[[ Records provided, beginning ]]
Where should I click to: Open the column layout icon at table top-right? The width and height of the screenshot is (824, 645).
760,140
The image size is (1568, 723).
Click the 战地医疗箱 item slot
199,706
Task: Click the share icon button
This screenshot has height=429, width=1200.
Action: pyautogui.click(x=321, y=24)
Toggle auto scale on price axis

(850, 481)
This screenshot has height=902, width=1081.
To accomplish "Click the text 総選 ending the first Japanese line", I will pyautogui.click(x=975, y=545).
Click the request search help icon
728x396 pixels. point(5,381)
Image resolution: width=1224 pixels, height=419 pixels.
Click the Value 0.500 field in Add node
[[ Records provided, end ]]
• **Work to complete**:
Beginning with the line that contains "This screenshot has height=429, width=1200.", quote each line exactly through the last line of the entries above, and nothing beyond them.

• **Answer box**:
This screenshot has height=429, width=1200.
Action: pyautogui.click(x=321, y=24)
Toggle auto scale on price axis

(850, 481)
This screenshot has height=902, width=1081.
To accomplish "Click the text 総選 ending the first Japanese line", I will pyautogui.click(x=975, y=545).
Click the request search help icon
728x396 pixels. point(5,381)
Image resolution: width=1224 pixels, height=419 pixels.
Click the Value 0.500 field in Add node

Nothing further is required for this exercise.